Data items
■ ■ ■ ■ ■
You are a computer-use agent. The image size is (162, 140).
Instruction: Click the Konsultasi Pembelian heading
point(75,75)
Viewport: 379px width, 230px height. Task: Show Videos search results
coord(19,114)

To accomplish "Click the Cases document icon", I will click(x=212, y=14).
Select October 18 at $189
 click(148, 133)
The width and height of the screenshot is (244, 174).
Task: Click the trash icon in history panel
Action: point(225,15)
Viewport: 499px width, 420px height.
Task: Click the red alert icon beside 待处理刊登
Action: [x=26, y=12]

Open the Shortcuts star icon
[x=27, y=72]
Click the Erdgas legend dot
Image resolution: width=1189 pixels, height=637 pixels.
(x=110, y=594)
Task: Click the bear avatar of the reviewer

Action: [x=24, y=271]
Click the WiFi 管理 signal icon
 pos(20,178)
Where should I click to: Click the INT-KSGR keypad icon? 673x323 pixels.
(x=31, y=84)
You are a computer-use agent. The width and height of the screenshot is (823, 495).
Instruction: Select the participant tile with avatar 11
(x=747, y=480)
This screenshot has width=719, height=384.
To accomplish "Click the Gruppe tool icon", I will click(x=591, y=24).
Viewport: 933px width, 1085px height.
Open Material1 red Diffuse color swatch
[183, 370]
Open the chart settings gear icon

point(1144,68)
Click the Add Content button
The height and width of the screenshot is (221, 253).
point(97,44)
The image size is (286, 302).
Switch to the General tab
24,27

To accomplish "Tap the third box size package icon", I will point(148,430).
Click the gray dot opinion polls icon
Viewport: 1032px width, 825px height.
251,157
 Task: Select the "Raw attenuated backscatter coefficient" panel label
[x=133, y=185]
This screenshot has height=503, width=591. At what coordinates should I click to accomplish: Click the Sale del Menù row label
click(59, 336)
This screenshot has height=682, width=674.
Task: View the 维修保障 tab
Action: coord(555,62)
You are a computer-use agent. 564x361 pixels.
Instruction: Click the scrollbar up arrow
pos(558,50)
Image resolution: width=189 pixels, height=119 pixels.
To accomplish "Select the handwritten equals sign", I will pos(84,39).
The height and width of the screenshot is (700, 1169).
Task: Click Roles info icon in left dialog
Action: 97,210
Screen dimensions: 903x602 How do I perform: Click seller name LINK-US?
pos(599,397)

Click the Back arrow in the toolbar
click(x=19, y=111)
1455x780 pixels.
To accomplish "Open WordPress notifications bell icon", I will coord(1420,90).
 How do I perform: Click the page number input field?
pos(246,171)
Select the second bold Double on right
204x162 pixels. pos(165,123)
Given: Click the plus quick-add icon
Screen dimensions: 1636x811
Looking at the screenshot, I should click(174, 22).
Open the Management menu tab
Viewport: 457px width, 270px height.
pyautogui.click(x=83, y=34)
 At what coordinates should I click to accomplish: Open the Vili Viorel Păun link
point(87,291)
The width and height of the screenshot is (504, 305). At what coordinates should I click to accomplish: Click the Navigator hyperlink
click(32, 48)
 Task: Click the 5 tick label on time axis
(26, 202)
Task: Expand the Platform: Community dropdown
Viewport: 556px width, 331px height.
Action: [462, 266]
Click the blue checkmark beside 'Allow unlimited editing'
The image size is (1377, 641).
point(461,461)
■ ■ ■ ■ ■
What is wanted is an exact copy of the data.

Reply
You are a computer-use agent. The image size is (162, 140).
Instruction: Click the Konsultasi Pembelian heading
point(75,75)
Viewport: 379px width, 230px height. Task: Show Videos search results
coord(19,114)

To accomplish "Click the Cases document icon", I will click(x=212, y=14).
Select October 18 at $189
 click(148, 133)
The width and height of the screenshot is (244, 174).
Task: Click the trash icon in history panel
Action: point(225,15)
Viewport: 499px width, 420px height.
Task: Click the red alert icon beside 待处理刊登
Action: [x=26, y=12]

Open the Shortcuts star icon
[x=27, y=72]
Click the Erdgas legend dot
Image resolution: width=1189 pixels, height=637 pixels.
(x=110, y=594)
Task: Click the bear avatar of the reviewer

Action: [x=24, y=271]
Click the WiFi 管理 signal icon
 pos(20,178)
Where should I click to: Click the INT-KSGR keypad icon? 673x323 pixels.
(x=31, y=84)
You are a computer-use agent. The width and height of the screenshot is (823, 495).
Instruction: Select the participant tile with avatar 11
(x=747, y=480)
This screenshot has width=719, height=384.
To accomplish "Click the Gruppe tool icon", I will click(x=591, y=24).
Viewport: 933px width, 1085px height.
Open Material1 red Diffuse color swatch
[183, 370]
Open the chart settings gear icon

point(1144,68)
Click the Add Content button
The height and width of the screenshot is (221, 253).
point(97,44)
The image size is (286, 302).
Switch to the General tab
24,27

To accomplish "Tap the third box size package icon", I will point(148,430).
Click the gray dot opinion polls icon
Viewport: 1032px width, 825px height.
251,157
 Task: Select the "Raw attenuated backscatter coefficient" panel label
[x=133, y=185]
This screenshot has height=503, width=591. At what coordinates should I click to accomplish: Click the Sale del Menù row label
click(59, 336)
This screenshot has height=682, width=674.
Task: View the 维修保障 tab
Action: coord(555,62)
You are a computer-use agent. 564x361 pixels.
Instruction: Click the scrollbar up arrow
pos(558,50)
Image resolution: width=189 pixels, height=119 pixels.
To accomplish "Select the handwritten equals sign", I will pos(84,39).
The height and width of the screenshot is (700, 1169).
Task: Click Roles info icon in left dialog
Action: 97,210
Screen dimensions: 903x602 How do I perform: Click seller name LINK-US?
pos(599,397)

Click the Back arrow in the toolbar
click(x=19, y=111)
1455x780 pixels.
To accomplish "Open WordPress notifications bell icon", I will coord(1420,90).
 How do I perform: Click the page number input field?
pos(246,171)
Select the second bold Double on right
204x162 pixels. pos(165,123)
Given: Click the plus quick-add icon
Screen dimensions: 1636x811
Looking at the screenshot, I should click(174, 22).
Open the Management menu tab
Viewport: 457px width, 270px height.
pyautogui.click(x=83, y=34)
 At what coordinates should I click to accomplish: Open the Vili Viorel Păun link
point(87,291)
The width and height of the screenshot is (504, 305). At what coordinates should I click to accomplish: Click the Navigator hyperlink
click(32, 48)
 Task: Click the 5 tick label on time axis
(26, 202)
Task: Expand the Platform: Community dropdown
Viewport: 556px width, 331px height.
Action: [462, 266]
Click the blue checkmark beside 'Allow unlimited editing'
The image size is (1377, 641).
point(461,461)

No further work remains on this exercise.